Drugs.com
- Type: Private
- Industry: Healthcare
- Founded: September 2001; 25 years ago
- Headquarters: New Zealand
- Website: drugs.com

= Drugs.com =

Online pharmaceutical encyclopedia

Drugs.com is an online pharmaceutical encyclopedia that provides drug information for consumers and healthcare professionals, primarily in the United States. It self-describes its information as "accurate and independent" yet limited to being "for educational purposes only and is not intended for medical advice, diagnosis or treatment."

==Website==
The Drugs.com website is owned and operated by the Drugsite Trust, a privately held Trust administered by two New Zealand pharmacists, Karen Ann and Phillip James Thornton. Operated on the IBM Cloud, Drugs.com provides information on some 24,000 drugs, was visited by 50 million users per month in 2021, and has a download time of one second.

The site contains a library of reference information which includes content from Cerner Multum, Micromedex, Truven Health Analytics, U.S. Food and Drug Administration (FDA), AHFS, Harvard Health Publications, Mayo Clinic, and Animalytics (a veterinary products database).

Drugs.com is certified by the TRUSTe online privacy certification program and the HONcode of Health on the Net Foundation.

The Drugs.com encyclopedia contains drug information for consumers, a portal for drugs based on diseases, a health professionals database of drug monographs, a natural products database, and a poison control center. Drugs.com is not affiliated with any pharmaceutical companies.

==History==
The domain Drugs.com was originally registered by Bonnie Neubeck in 1994. In 1999 at the height of the dotcom boom, Eric MacIver purchased an option to buy the domain from Neubeck. In August 1999, MacIver sold the domain at auction for US$823,666 to Venture Frogs, a startup incubator run by Tony Hsieh and Alfred Lin, best known for their involvement in LinkExchange and later Zappos.com. Venture Frogs sold the Drugs.com domain name to a private investor in June 2001, allowing Hsieh and Lin to focus on Zappos.com.

The Drugs.com website was officially launched in September 2001. In March 2008, Drugs.com announced the release of Mednotes — an online personal medication record application which connected to Google Health (On June 24, 2011, Google announced it was retiring Google Health on January 1, 2012).

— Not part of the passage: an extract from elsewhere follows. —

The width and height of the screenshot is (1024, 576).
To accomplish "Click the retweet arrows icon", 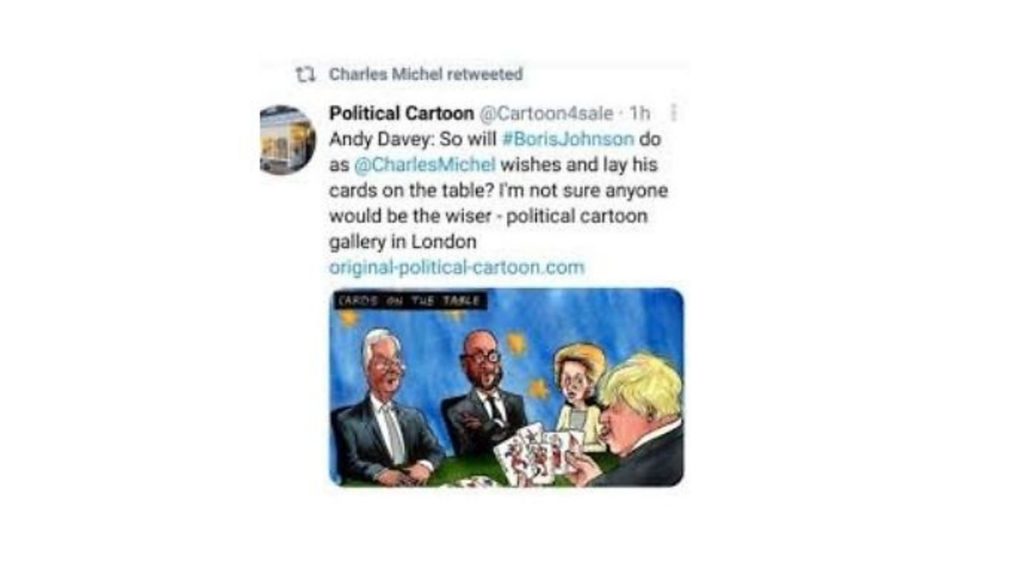I will pyautogui.click(x=305, y=74).
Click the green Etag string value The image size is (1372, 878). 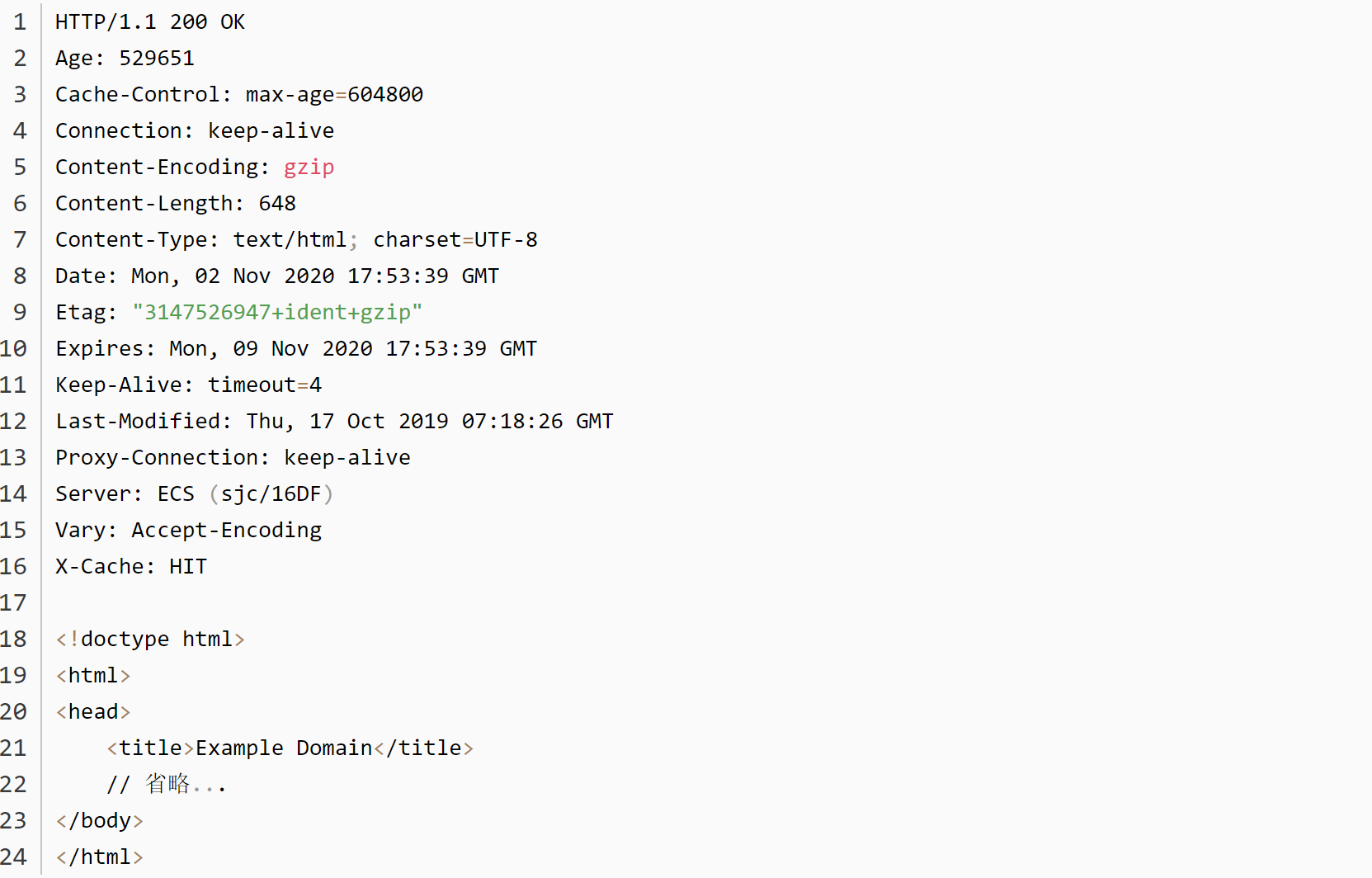[x=277, y=313]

In May 2010, U.S. FDA announced a collaboration with Drugs.com to distribute consumer health updates on the Drugs.com website and mobile platform.

In February 2016, comScore stated that Drugs.com was the sixth most popular health network receiving approximately 23 million visitors for the month, while Searchmetrics listed Drugs.com in the top 100 US websites for search visibility.

In April 2017, The Harris Poll listed Drugs.com as the Health Information Website Brand of the Year.